StringRef::find() returns npos (i.e. -1) on failure, so I don't think this does what you want.
I wasn't sure what to do when the map is invalid. We could treat it as an error in Archive constructor, but I decided to just ignore the map instead assuming that the archive may still be useful.
Actually, hmm... maybe we should reject in this case. I mean, the archive might be "useful" in the sense that it contains interesting object files someone might want to use, but what's the linker supposed to do if symbol map is malformed? If we eat the error, it'll just assume there just aren't any symbols, so it'll produce weird link errors or an invalid executable.
My thinking was that things like llvm-lib -extract or merging with llvm-lib (which would generate a new map) could still work. Linker could do whole archive import and build pure ARM64 binaries (although I guess we should also have validation for regular map, which has similar consequences). I think we could move validation to ec_symbols() so that callers that need it may handle error.
New version with fallible ec_symbols(), fixed member index check (it's 1-based) and a test for malformed EC symbols.
There's only one tool in existence that produces archives with an ecsymbols section; with your patch to llvm, there will be two. Corrupted sections aren't actually a thing anyone is likely to run into, outside of random data corruption. Certainly not as part of a normal build process.
But I guess delaying the error check until we actually try to query the table doesn't really do any harm. Sure, this is fine.
Looks to me like you should have test cases for your EC Map validation.
The LLVM coding standards state you should give additional context in error messages that would help diagnose the issue better (see https://llvm.org/docs/CodingStandards.html#error-and-warning-messages) In this case, you could say "invalid EC symbol table size (<ECSymTable.size()>)".
As above, more context could be included, e.g. "invalid EC symbols size. Size was <ECSymbolTable.size()>, but expected <sizeof(uint32_t) + Count * sizeof(uint16_t))>" (obviously expanding the bits in "<>").

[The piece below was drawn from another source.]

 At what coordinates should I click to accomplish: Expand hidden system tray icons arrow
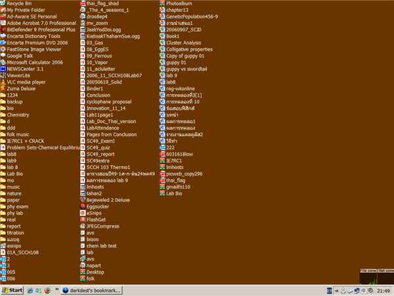coord(337,291)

If you moved this variable definition before the previous error check, you'd be able to reuse it in that error check, rather than duplicating the calculation.
As above, include the index and member count in the message for additional context.

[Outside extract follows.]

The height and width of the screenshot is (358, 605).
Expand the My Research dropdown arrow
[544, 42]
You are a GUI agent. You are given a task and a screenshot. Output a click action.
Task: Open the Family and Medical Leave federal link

Perhaps: "malformed EC symbol names: not null-terminated" to clarify to the user why it appears malformed? Also, note "symbols" -> "symbol" regardless of the additional context.
Thanks! The new version adds more context to error messages and more validation tests.
Sorry about that (I looked mostly at mail form of the comment, in which it looked like a context). I will prepare a new version.
Hello and good afternoon from the UK,
I believe this is 2 of 3 patches that may have caused the following build bot to begin failing, are you able to take a look?
It's also causing an error on the MemorySanitizer build (https://lab.llvm.org/buildbot/#/builders/74/builds/18749/steps/14/logs/stdio), which shows the uninitialized memory usage.
I think I can see what's happening. Child::StartOfFile is unintialized in this case, but it should be harmless because it's not actually used (I think the same would happen without the patch when listing an empty archive). I will submit a fix after a bit more testing.